• _SOURCE EXCERPT_:
This guide walks through a complete spectral preprocessing workflow, from raw data to analysis-ready spectra. The order of operations matters — this guide presents the standard sequence used in chemometrics.

Typical Processing Order

Raw Spectra
  ├─ 1. Smoothing (noise reduction)
  ├─ 2. Scatter Correction (MSC/EMSC)
  ├─ 3. Baseline Correction (ALS, SNIP, etc.)
  ├─ 4. Normalization (SNV, min-max, area)
  ├─ 5. Derivatives (optional, SG or gap-segment)
  └─ 6. Transform (optional, Kubelka-Munk, ATR)
       └─ Analysis-ready spectra

Tip

Not every dataset requires all steps. Start simple and add steps as needed.

Step 1: Smoothing

Smoothing reduces high-frequency noise without distorting spectral features.

from spectrakit import smooth_savgol, smooth_whittaker

# Savitzky-Golay: good general-purpose smoother
smoothed = smooth_savgol(spectra, window_length=11, polyorder=3)

# Whittaker: penalized least-squares, tunable via lambda
smoothed = smooth_whittaker(spectra, lam=1e4)

When to use:

  • smooth_savgol — Well-understood, preserves peak shapes. Start here.
  • smooth_whittaker — Better for heavy noise. Increase lam for more smoothing.

Parameters to tune:

  • window_length: Larger = smoother but may broaden peaks. Must be odd.
  • polyorder: Higher = preserves more features. Usually 2 or 3.
  • lam: Whittaker smoothing penalty. Range: 1e2 (light) to 1e6 (heavy).

Step 2: Scatter Correction

Multiplicative scatter effects are common in diffuse reflectance (NIR) spectra.

from spectrakit import scatter_msc, scatter_emsc

# MSC: standard correction
corrected = scatter_msc(spectra)

# EMSC: includes polynomial baseline terms
corrected = scatter_emsc(spectra, poly_order=2)

When to use:

  • scatter_msc — Standard for NIR diffuse reflectance. Requires 2D batch.
  • scatter_emsc — Better when scatter varies with wavelength (adds polynomial terms).

Note

MSC and EMSC require a reference spectrum. For batch data (N, W), the mean spectrum is used by default. For single spectra, pass reference explicitly.

• _INFORMATION GIVEN_:
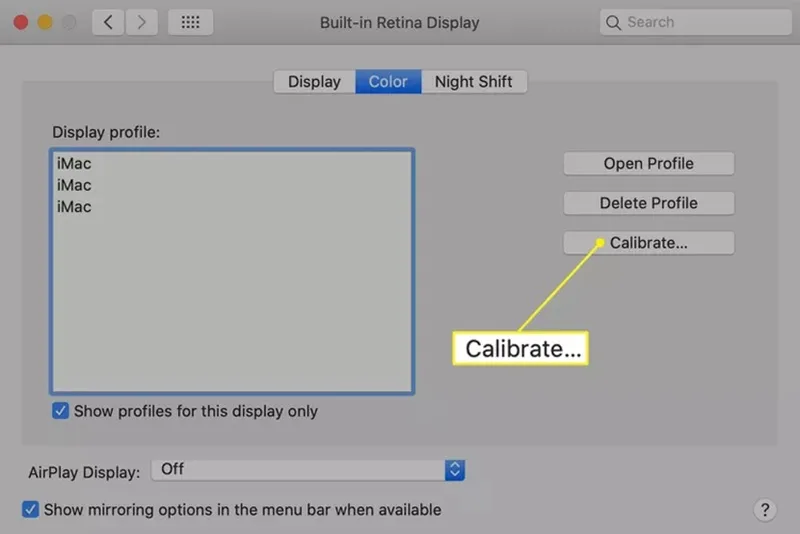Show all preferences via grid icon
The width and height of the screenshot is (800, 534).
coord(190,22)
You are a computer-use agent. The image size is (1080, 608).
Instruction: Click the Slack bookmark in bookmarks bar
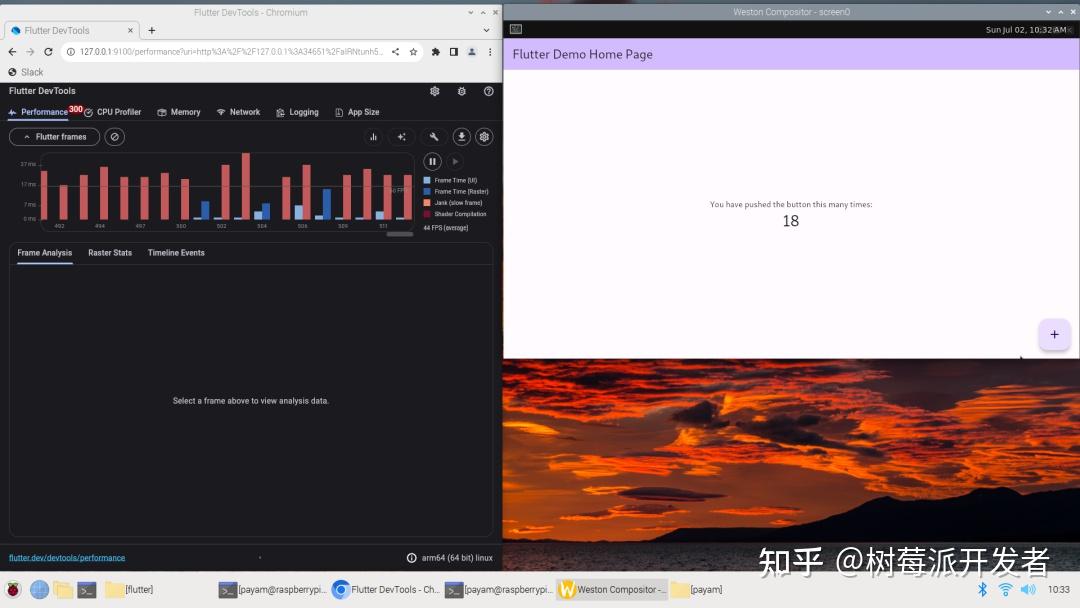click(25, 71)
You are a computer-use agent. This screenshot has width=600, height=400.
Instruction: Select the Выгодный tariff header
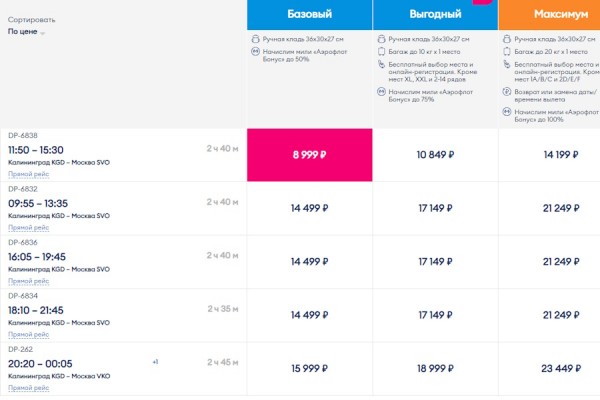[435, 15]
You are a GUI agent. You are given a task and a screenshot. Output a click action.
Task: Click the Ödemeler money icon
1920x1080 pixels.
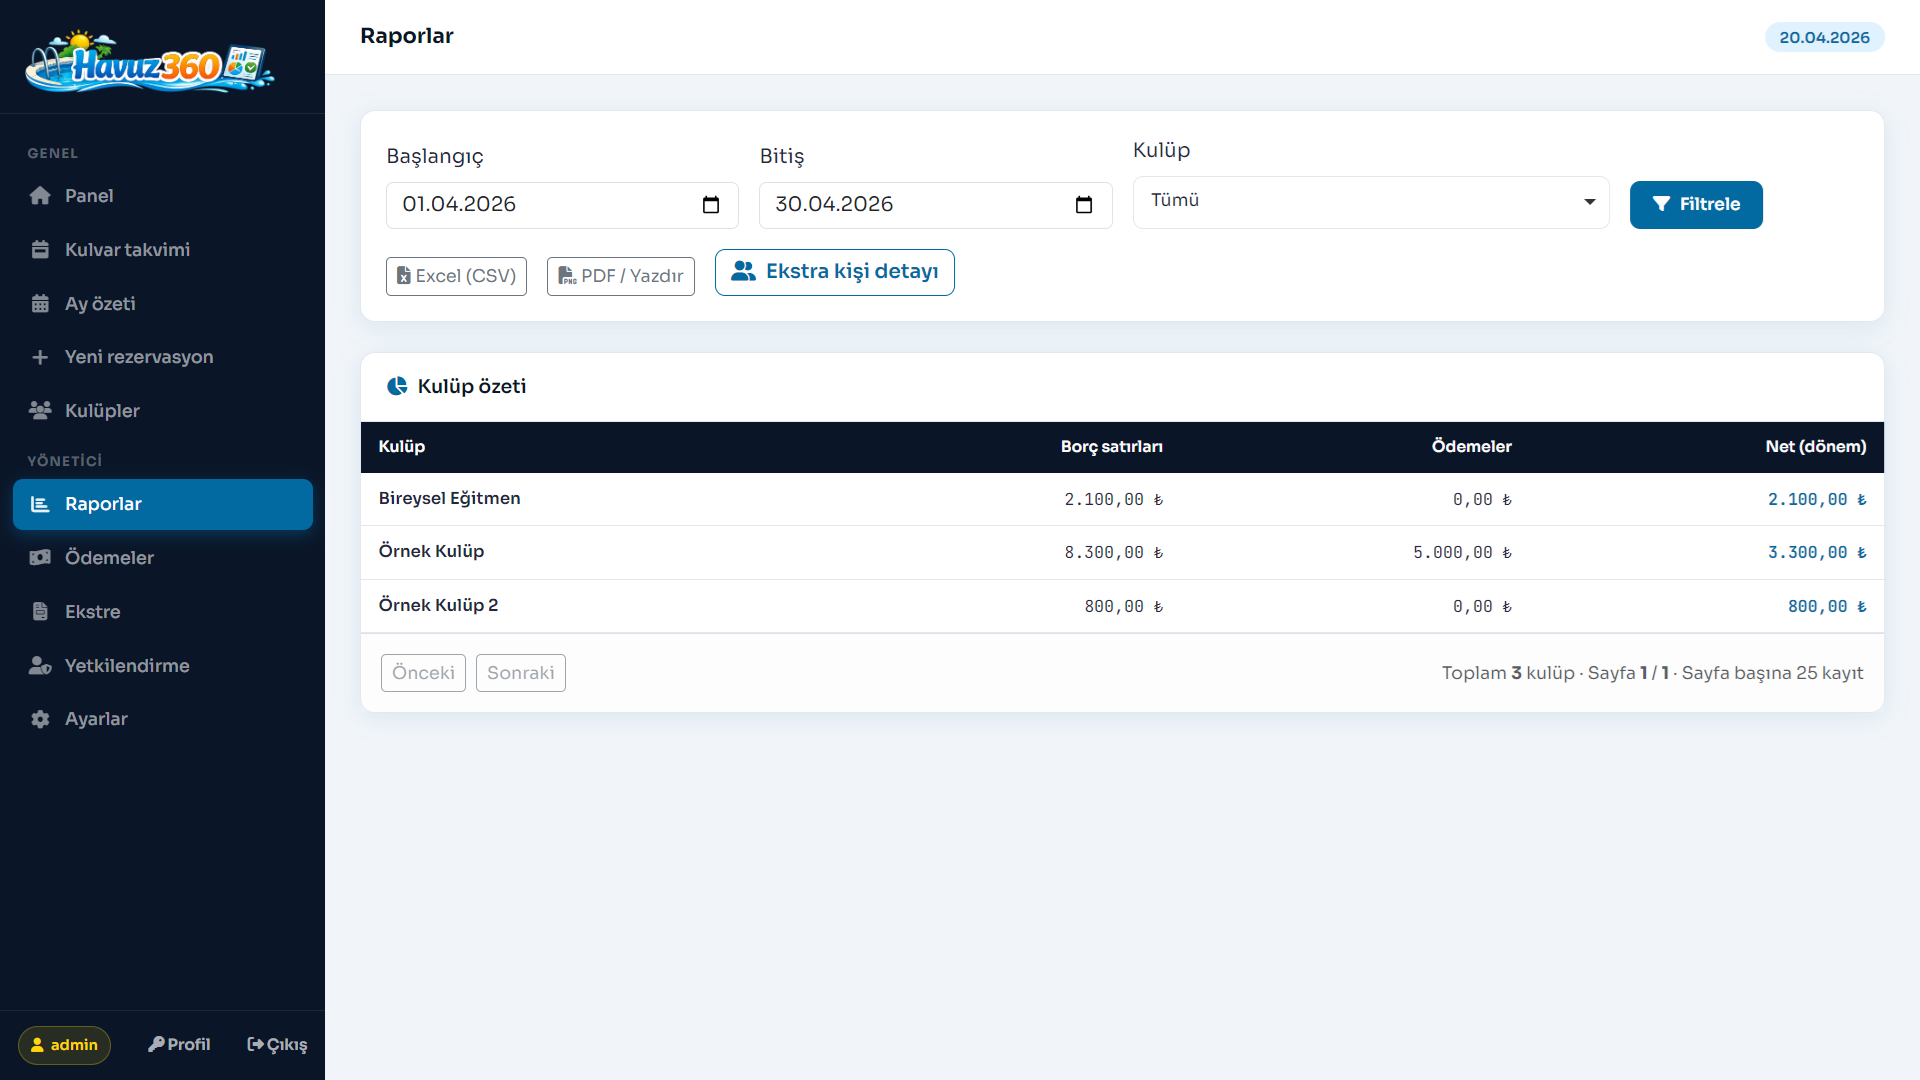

• _INSTRUCTIONS FOR THE TASK_:
Write the next part of the spectral preprocessing guide, picking up right after its last sentence.

• _SOLVED EXERCISE_:
Step 3: Baseline Correction

Remove broad baseline contributions from the spectrum.

from spectrakit import baseline_als, baseline_snip, baseline_polynomial

# ALS: asymmetric least squares (most popular)
corrected = baseline_als(spectra, lam=1e6, p=0.01)

# SNIP: peak clipping (good for spectra with many sharp peaks)
corrected = baseline_snip(spectra, num_iterations=40)

# Polynomial: iterative polynomial fit
corrected = baseline_polynomial(spectra, poly_order=3)

When to use:

  • baseline_als — Most versatile. High lam = smoother baseline. Low p = asymmetric.
  • baseline_snip — Fast, good for Raman and XRF with sharp peaks.
  • baseline_polynomial — Simple, works well for gentle baselines.
  • baseline_rubberband — Convex hull approach, no parameters to tune.

Step 4: Normalization

Scale spectra to a common range or standard for meaningful comparison.

from spectrakit import normalize_snv, normalize_minmax, normalize_area

# SNV: zero mean, unit variance per spectrum
normalized = normalize_snv(spectra)

# Min-max: scale to [0, 1]
normalized = normalize_minmax(spectra)

# Area: unit area under the curve
normalized = normalize_area(spectra)

When to use:

  • normalize_snv — Removes multiplicative and additive scatter. Standard for NIR.
  • normalize_minmax — Good for visualization and when absolute scale matters.
  • normalize_area — Preserves relative peak intensities.
  • normalize_vector — L2 normalization, useful before cosine similarity.

Step 5: Derivatives (Optional)

Derivatives resolve overlapping peaks and remove constant/linear baselines.

from spectrakit import derivative_savgol, derivative_gap_segment

# SG first derivative
d1 = derivative_savgol(spectra, window_length=11, polyorder=3, deriv=1)

# SG second derivative (enhances peak resolution)
d2 = derivative_savgol(spectra, window_length=11, polyorder=3, deriv=2)

# Gap-segment derivative (Norris-Williams)
d1_gap = derivative_gap_segment(spectra, gap=5, segment=5, deriv=1)

Warning

Derivatives amplify noise. Always smooth first, or use a large enough window_length in derivative_savgol.

Step 6: Transforms (Optional)

Apply physics-based spectral transforms.

import numpy as np
from spectrakit import transform_kubelka_munk, transform_atr_correction

# Kubelka-Munk: convert reflectance to absorption-like units
km = transform_kubelka_munk(reflectance_spectra)

# ATR correction: compensate for depth of penetration
wavenumbers = np.linspace(400, 4000, 1000)
corrected = transform_atr_correction(spectra, wavenumbers)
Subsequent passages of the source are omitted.